Lors de leur intervention, les policiers avaient été insultés par la femme et son fils âgé de 17 ans

LIEGE Une Liégeoise qui avait prétendu que des policiers liégeois avaient tabassé son fils lors d'une arrestation et qui avait déposé une plainte abusive à leur égard a bénéficié vendredi devant le tribunal correctionnel de Liège de la suspension du prononcé.

Elle a aussi été condamnée à payer à chacun des 20 policiers d'un commissariat 100 euros de dommages. La nuit du 18 au 19 août 2009, la femme de 40 ans avait été arrêtée dans le cadre d'un conflit de voisinage qui avait dégénéré. Lors de leur intervention, les policiers avaient été insultés par la femme et son fils âgé de 17 ans.

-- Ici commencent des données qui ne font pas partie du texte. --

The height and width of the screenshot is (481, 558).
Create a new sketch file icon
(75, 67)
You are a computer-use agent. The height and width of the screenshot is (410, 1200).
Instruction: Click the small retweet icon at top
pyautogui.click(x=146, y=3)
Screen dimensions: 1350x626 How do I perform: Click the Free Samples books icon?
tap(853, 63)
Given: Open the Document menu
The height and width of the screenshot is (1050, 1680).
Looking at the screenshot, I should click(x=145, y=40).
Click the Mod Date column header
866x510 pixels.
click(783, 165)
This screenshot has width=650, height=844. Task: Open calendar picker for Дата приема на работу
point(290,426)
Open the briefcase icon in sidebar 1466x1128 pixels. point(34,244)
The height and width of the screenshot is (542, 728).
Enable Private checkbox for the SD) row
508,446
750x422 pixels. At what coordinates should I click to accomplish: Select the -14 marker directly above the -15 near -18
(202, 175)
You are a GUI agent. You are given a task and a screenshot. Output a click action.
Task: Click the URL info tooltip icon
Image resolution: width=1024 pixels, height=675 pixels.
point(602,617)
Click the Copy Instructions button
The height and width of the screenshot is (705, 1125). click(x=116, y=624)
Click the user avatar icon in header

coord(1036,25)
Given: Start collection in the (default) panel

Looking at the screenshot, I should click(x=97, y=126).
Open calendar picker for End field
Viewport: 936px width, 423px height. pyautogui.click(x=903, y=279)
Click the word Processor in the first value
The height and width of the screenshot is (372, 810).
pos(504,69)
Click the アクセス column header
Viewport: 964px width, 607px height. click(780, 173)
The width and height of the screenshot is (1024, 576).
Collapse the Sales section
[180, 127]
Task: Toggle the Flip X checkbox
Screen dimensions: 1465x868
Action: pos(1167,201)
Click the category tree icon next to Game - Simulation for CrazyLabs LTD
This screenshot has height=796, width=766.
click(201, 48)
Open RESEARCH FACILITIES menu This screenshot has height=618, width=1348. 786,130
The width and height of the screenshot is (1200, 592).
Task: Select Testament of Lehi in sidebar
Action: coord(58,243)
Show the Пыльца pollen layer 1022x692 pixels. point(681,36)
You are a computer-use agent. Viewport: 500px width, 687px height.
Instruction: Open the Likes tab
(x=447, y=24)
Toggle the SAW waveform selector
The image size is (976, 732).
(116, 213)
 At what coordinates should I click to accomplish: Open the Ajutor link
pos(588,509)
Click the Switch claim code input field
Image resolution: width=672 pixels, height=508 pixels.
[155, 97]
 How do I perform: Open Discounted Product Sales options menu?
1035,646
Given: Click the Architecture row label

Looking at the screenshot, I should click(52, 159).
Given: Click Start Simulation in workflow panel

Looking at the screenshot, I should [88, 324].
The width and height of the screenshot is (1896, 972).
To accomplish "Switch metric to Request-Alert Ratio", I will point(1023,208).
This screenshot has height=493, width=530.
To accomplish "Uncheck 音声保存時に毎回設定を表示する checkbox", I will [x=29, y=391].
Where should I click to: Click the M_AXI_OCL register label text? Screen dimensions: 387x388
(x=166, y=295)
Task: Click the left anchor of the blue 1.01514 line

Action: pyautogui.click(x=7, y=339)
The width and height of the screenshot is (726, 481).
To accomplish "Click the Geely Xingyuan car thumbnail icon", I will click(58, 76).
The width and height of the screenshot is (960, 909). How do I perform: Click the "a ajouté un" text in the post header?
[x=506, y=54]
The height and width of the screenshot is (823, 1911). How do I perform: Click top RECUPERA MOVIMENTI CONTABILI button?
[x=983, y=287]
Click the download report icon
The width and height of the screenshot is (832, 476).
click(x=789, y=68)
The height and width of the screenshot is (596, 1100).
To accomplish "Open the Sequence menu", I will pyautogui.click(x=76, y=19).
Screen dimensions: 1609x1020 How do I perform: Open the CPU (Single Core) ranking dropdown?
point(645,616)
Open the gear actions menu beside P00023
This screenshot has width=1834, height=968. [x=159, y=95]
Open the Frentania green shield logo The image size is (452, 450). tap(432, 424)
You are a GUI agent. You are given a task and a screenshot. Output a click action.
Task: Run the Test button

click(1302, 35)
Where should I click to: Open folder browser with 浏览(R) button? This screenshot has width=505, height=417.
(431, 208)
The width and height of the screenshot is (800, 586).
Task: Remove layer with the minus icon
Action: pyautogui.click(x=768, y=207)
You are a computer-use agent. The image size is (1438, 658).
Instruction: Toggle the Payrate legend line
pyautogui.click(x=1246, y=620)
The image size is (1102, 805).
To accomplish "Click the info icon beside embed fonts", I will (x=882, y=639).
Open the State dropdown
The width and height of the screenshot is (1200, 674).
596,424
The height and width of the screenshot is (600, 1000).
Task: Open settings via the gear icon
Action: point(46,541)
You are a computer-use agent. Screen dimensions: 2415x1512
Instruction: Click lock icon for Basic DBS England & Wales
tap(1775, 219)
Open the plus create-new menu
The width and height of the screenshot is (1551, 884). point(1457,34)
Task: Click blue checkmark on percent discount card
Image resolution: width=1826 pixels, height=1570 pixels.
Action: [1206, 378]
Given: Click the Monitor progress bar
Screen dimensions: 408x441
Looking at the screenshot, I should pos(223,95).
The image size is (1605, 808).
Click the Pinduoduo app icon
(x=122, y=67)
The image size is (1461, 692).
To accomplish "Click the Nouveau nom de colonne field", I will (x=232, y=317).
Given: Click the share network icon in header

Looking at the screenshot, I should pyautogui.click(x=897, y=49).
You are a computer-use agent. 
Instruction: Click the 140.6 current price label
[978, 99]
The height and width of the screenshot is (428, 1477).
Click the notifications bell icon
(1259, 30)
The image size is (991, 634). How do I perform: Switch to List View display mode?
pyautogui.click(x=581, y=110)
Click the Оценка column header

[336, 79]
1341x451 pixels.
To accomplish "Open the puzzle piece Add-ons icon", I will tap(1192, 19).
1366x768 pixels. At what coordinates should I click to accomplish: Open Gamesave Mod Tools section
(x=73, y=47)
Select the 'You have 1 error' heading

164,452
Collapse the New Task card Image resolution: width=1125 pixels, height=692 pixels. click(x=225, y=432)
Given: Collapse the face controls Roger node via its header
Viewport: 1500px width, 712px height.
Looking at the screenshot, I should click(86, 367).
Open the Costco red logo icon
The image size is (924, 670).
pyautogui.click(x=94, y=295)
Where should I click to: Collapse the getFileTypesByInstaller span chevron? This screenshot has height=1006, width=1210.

Des photos du garçon portant des traces de coups avaient été publiées dans un quotidien liégeois. Le jeune homme prétendait avoir été tabassé par des policiers dans les cellules de l'hôtel de police pendant que d'autres policiers montaient la garde.

L'enquête, dirigée contre les 20 policiers de l'ensemble du commissariat, a démontré que les traces de coups résultaient d'une chute du garçon lors de son arrestation. La prévenue avait reconnu qu'elle avait exagéré la situation pour protéger son fils mais soutenait encore devant le tribunal que les policiers avaient employé des méthodes inadaptées.

Le tribunal a fait droit à la demande de suspension du prononcé de la prévenue.

Par contre, sur le plan civil, le juge a accordé à chacun des 20 policiers un dommage de 100 euros. Ils s'étaient tous constitués parties civiles parce que l'enquête interne déclenchée contre eux aurait pu déboucher sur leur licenciement.